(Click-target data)
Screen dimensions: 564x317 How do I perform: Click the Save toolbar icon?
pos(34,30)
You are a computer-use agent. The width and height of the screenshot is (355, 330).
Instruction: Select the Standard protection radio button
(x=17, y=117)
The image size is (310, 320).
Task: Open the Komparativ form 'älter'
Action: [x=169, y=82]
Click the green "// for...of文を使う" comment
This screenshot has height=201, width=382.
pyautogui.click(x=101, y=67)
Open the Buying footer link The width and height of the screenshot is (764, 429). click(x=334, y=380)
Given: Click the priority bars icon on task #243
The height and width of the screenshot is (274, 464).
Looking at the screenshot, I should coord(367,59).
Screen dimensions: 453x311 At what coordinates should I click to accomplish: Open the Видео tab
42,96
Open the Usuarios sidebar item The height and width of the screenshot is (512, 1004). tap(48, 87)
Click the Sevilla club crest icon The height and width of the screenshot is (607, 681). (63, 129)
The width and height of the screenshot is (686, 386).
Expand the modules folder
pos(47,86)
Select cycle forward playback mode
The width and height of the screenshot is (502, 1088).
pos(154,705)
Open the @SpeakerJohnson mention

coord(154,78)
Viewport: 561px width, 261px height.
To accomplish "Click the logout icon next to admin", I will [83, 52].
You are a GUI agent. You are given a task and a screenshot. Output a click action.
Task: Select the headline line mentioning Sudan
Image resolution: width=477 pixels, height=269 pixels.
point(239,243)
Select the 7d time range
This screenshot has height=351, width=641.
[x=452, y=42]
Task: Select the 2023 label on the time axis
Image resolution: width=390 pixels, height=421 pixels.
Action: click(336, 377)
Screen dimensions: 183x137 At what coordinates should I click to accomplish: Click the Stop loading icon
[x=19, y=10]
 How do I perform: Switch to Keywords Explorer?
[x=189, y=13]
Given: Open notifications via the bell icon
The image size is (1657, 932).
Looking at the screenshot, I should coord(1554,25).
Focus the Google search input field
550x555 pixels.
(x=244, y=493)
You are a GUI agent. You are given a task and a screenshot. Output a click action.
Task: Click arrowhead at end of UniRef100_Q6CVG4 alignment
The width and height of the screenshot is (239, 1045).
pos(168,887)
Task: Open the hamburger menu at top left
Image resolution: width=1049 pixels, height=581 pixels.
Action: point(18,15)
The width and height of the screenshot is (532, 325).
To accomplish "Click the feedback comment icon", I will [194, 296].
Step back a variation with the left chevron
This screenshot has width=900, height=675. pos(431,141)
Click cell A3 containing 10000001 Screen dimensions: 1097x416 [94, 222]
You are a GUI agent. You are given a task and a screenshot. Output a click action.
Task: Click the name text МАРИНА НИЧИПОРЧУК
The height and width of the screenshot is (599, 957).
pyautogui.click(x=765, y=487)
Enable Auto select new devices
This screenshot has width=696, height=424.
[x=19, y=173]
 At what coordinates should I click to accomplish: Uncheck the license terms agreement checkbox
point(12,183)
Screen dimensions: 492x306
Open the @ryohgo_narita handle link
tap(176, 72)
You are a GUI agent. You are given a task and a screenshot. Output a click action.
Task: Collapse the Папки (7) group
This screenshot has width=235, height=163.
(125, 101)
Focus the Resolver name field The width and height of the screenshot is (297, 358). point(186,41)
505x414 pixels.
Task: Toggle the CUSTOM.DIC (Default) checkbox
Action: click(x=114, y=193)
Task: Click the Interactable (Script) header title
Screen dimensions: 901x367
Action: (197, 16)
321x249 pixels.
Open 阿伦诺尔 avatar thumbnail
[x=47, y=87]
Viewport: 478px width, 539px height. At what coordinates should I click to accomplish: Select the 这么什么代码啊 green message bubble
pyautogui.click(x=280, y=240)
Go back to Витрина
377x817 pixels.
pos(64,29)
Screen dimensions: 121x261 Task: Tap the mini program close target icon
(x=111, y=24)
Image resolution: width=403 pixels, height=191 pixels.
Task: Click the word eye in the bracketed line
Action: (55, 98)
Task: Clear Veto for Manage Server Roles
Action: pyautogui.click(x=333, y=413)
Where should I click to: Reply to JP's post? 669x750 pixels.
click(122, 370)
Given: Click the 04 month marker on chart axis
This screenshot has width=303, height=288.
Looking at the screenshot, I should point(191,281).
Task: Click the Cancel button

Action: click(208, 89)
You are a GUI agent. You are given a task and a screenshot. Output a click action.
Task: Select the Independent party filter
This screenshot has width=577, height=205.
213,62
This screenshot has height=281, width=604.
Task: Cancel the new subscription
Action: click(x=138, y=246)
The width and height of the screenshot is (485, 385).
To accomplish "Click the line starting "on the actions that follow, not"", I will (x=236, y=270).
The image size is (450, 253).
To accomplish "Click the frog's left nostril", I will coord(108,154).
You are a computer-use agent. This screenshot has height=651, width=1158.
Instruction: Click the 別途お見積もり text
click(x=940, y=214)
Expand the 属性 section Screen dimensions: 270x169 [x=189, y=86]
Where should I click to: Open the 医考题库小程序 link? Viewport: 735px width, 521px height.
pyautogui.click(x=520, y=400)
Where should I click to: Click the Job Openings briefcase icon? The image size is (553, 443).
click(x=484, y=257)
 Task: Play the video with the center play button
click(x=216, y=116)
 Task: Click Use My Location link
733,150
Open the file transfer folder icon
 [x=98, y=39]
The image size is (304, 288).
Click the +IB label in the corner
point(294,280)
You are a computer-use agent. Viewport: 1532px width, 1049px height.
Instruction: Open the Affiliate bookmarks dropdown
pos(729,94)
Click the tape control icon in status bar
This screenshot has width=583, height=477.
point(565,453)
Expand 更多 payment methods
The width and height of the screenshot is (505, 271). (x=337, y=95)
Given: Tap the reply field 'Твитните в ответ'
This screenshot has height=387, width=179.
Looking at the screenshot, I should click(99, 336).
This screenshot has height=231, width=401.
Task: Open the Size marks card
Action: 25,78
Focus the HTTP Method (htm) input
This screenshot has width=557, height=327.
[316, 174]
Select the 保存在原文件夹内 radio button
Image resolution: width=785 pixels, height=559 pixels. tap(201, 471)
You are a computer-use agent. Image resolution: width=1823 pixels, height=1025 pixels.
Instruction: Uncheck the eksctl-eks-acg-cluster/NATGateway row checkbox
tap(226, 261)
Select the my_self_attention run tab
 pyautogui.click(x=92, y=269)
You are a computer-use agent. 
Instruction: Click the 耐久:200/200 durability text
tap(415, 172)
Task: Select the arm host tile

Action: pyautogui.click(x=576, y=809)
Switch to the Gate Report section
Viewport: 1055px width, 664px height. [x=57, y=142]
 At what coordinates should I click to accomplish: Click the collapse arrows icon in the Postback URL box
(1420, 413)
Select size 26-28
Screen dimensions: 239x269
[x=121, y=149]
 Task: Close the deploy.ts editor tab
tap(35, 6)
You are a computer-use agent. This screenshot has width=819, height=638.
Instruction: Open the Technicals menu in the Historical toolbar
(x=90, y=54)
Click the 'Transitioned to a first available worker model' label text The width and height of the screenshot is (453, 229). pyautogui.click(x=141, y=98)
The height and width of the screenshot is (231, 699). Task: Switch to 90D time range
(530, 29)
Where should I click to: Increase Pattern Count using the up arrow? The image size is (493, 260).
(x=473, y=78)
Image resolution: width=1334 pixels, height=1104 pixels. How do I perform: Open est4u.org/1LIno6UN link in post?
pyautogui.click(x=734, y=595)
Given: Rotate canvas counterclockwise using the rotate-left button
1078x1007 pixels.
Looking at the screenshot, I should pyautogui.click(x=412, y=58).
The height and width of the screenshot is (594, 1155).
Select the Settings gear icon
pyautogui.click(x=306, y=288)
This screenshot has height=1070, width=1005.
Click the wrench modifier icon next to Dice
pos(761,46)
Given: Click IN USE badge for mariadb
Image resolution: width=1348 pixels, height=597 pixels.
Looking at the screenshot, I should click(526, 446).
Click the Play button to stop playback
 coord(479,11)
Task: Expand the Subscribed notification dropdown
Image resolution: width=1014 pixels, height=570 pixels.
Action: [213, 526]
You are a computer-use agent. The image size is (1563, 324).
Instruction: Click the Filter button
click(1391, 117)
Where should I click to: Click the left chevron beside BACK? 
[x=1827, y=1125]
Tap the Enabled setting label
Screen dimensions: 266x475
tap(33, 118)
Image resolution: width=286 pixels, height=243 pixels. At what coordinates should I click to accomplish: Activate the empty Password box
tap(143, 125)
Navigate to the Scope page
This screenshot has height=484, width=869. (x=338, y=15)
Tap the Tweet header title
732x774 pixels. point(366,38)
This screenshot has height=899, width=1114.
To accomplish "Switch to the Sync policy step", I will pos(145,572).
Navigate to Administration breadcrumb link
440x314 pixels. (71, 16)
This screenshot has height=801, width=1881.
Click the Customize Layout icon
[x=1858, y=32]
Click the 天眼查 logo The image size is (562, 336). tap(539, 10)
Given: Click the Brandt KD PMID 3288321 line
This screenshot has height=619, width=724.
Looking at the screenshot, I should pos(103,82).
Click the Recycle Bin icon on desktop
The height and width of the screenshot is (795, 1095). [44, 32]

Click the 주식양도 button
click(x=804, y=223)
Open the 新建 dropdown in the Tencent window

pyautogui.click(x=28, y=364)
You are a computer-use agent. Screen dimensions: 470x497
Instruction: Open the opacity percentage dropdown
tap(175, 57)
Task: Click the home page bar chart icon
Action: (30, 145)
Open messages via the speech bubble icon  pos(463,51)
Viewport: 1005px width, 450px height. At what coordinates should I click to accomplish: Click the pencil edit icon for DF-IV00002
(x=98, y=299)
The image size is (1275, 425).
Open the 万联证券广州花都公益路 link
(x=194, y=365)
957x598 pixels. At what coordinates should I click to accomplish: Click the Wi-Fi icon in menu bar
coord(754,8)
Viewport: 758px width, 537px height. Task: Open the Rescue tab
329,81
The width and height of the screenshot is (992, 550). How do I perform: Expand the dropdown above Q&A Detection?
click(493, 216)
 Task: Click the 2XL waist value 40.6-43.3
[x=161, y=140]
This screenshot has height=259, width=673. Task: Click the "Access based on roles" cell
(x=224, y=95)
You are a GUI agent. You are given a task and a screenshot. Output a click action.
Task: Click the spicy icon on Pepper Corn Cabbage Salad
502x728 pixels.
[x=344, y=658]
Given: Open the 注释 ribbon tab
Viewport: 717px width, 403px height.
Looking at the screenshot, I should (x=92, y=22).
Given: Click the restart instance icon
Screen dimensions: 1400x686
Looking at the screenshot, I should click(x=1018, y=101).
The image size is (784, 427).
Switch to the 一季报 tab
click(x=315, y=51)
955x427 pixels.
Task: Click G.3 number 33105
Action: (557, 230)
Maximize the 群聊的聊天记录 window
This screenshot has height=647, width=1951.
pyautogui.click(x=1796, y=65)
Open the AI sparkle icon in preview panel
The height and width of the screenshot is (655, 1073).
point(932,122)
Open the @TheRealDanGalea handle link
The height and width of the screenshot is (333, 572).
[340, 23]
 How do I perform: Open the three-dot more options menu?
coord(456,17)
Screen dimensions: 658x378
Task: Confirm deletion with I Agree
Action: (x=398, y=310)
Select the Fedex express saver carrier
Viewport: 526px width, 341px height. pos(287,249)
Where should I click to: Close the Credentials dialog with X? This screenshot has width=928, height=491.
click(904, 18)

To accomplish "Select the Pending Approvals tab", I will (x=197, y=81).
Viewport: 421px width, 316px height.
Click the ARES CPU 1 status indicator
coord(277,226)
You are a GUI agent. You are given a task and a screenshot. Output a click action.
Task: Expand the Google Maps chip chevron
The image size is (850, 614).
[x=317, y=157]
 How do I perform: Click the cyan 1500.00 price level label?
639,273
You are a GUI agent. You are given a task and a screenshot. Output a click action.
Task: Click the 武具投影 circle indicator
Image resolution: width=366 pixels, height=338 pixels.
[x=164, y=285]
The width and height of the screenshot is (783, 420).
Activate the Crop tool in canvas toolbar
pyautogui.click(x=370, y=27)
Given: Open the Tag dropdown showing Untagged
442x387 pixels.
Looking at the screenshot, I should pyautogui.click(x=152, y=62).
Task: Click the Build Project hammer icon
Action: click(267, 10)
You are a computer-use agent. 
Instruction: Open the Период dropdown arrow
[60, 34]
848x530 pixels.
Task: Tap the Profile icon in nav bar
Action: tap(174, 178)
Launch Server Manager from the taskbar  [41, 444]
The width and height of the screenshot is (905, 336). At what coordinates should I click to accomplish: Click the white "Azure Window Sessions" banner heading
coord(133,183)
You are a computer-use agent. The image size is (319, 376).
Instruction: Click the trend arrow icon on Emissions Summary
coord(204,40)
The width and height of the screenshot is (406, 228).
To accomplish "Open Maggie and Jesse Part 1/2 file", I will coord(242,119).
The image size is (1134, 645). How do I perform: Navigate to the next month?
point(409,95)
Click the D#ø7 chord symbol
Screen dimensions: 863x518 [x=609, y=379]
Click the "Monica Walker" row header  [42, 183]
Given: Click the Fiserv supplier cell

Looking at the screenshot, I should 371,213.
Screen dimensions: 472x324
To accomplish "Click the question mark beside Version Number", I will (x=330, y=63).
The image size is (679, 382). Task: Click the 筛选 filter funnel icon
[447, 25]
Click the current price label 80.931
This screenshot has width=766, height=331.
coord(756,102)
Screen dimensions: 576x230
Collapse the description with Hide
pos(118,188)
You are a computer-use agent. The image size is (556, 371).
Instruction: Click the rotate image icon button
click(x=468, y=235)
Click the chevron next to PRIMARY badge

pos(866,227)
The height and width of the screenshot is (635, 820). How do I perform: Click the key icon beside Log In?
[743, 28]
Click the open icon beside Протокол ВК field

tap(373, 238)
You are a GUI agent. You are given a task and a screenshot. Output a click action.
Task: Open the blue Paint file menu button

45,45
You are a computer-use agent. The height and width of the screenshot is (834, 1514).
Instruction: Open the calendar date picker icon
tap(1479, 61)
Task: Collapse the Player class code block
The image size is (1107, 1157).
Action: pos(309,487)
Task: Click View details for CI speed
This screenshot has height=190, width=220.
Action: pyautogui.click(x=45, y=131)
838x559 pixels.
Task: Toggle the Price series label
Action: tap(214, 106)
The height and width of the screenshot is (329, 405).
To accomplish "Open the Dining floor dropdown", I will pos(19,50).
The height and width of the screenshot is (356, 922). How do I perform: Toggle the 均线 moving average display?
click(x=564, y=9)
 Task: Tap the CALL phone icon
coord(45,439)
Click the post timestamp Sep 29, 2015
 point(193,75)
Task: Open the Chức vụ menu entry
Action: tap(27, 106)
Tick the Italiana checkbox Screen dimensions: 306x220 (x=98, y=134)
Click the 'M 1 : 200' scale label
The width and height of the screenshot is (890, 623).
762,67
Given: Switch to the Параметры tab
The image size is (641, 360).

> _GOAL_: Rewrite the records from the line with "The width and height of the screenshot is (532, 325)." up to and including the line with "Action: click(208, 89)", putting "Hostname" in place of "Resolver" and changing nothing else.

> _FULL OUTPUT_:
The width and height of the screenshot is (532, 325).
To accomplish "Click the feedback comment icon", I will [194, 296].
Step back a variation with the left chevron
This screenshot has width=900, height=675. pos(431,141)
Click cell A3 containing 10000001 Screen dimensions: 1097x416 [94, 222]
You are a GUI agent. You are given a task and a screenshot. Output a click action.
Task: Click the name text МАРИНА НИЧИПОРЧУК
The height and width of the screenshot is (599, 957).
pyautogui.click(x=765, y=487)
Enable Auto select new devices
This screenshot has width=696, height=424.
[x=19, y=173]
 At what coordinates should I click to accomplish: Uncheck the license terms agreement checkbox
point(12,183)
Screen dimensions: 492x306
Open the @ryohgo_narita handle link
tap(176, 72)
You are a GUI agent. You are given a task and a screenshot. Output a click action.
Task: Collapse the Папки (7) group
This screenshot has width=235, height=163.
(125, 101)
Focus the Hostname name field The width and height of the screenshot is (297, 358). point(186,41)
505x414 pixels.
Task: Toggle the CUSTOM.DIC (Default) checkbox
Action: click(x=114, y=193)
Task: Click the Interactable (Script) header title
Screen dimensions: 901x367
Action: (197, 16)
321x249 pixels.
Open 阿伦诺尔 avatar thumbnail
[x=47, y=87]
Viewport: 478px width, 539px height. At what coordinates should I click to accomplish: Select the 这么什么代码啊 green message bubble
pyautogui.click(x=280, y=240)
Go back to Витрина
377x817 pixels.
pos(64,29)
Screen dimensions: 121x261 Task: Tap the mini program close target icon
(x=111, y=24)
Image resolution: width=403 pixels, height=191 pixels.
Task: Click the word eye in the bracketed line
Action: (55, 98)
Task: Clear Veto for Manage Server Roles
Action: pyautogui.click(x=333, y=413)
Where should I click to: Reply to JP's post? 669x750 pixels.
click(122, 370)
Given: Click the 04 month marker on chart axis
This screenshot has width=303, height=288.
Looking at the screenshot, I should point(191,281).
Task: Click the Cancel button

Action: click(208, 89)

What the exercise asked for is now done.